-- DOCUMENT --
▬▬▬▬▬▬▬▬▬▬
I have done several hundred of those badges and have probably had less than 5 with actual material defects. We do a lot of full bleed artwork as well.

Defect rate in general is extremely low for anything I have ever done from Unisub. Other brands are higher, in my experience, plus the color sucks.

HTH,

DaveW


----------



## charles95405 (Feb 1, 2007)

Like DaveW, I have done many, many and had not had a single issue with the product...just some operator error..


----------



## mel58 (Sep 30, 2011)

thank you for your replies. I tried running some with a lighter color though still full bleed. took 12 to get 2 acceptable ones and at that I threw in the towel. bought 3 cases from conde and will see. I don't think it's my process. I have done hundreds of the 2x3 and 1x3 with no issues at all.

i sell one offs online and had a dark full bleed design ordered today. used condes and what a relief to have it come out perfect.

I like my current supplier but will have to buy these from someone else until i'm sure their supply of damaged ones is gone ;( this was totally frustrating. I was beginning to think I'd have to find someone on this board to finish my orders as i just could not get any usable!
▬▬▬▬▬▬▬▬▬▬
-- AVAILABLE DATA --
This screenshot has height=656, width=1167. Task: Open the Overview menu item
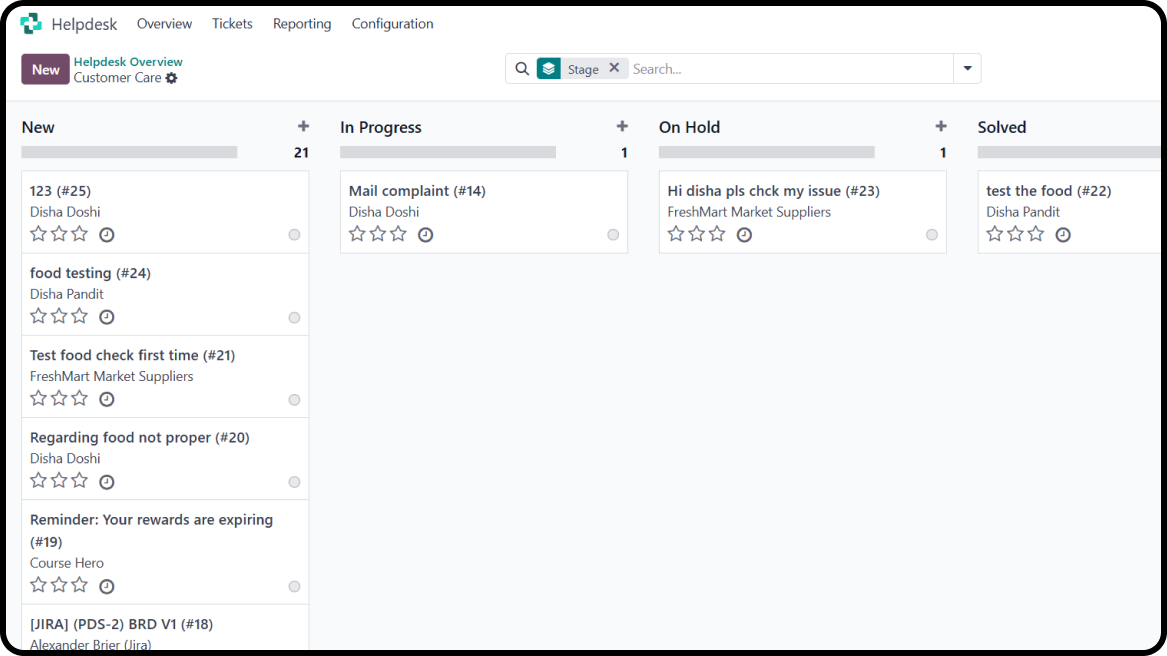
▬▬▬▬▬▬▬▬▬▬
-- GIVEN INSTRUCTION A --
In the forum thread about badge printing, how many badges did mel58 run in a lighter color to get two acceptable ones?
-- GIVEN INSTRUCTION B --
Translate this sentence from the forum thread about badge printing into Spanish: "Defect rate in general is extremely low for anything I have ever done from Unisub."
-- GIVEN INSTRUCTION C --
Continue the forum thread about badge printing from its final post.
The material after the forum thread is unrelated to it and stands on its own.

-- REPLY A --
Twelve.

-- REPLY B --
En general, la tasa de defectos es extremadamente baja en todo lo que he hecho con Unisub.

-- REPLY C --
thanks again.


----------



## RaptorRay (Oct 6, 2009)

I have some Unisub dog tags with the white coating flaking off straight out of the box. I will be talking to Kevin next week about the problem.

Ray


----------



## Conde_David (May 29, 2008)

Yes, let your distributor know so we can check
our inventory.


----------



## CreativeInk (Sep 17, 2011)

well i was a bit scared at the beginning of this post. I have to do 120 name badges for military officers and omg i was freaking out. I watched the video at conde because i was concerned that i couldn't use the jig to help speed production due to the quantity. But after that video i feel much better. Just wondering did you leave the black outline on the bleed area for the template? just wasn't sure how to make them line up straight without the jig. Thanks.  Oh, i also decided to throw in a lapel pin for each military branch to show them I can do that as well. Thanks for the insight. And just an FYI my local Conde office and account mgr is wonderful. Thanks Conde!


----------



## mel58 (Sep 30, 2011)

if you were addressing me,, yes mine had a fairly thick black border and I made that extend into the bleed area.

I bought some from conde and still had a little trouble with them but it was caused by the way I was peeling the coating. someone had recommended you put it up against the platen for a second to heat the plastic and then peel it but I found that was making that corners coating peel off so now I just use a piece of very sticky tape.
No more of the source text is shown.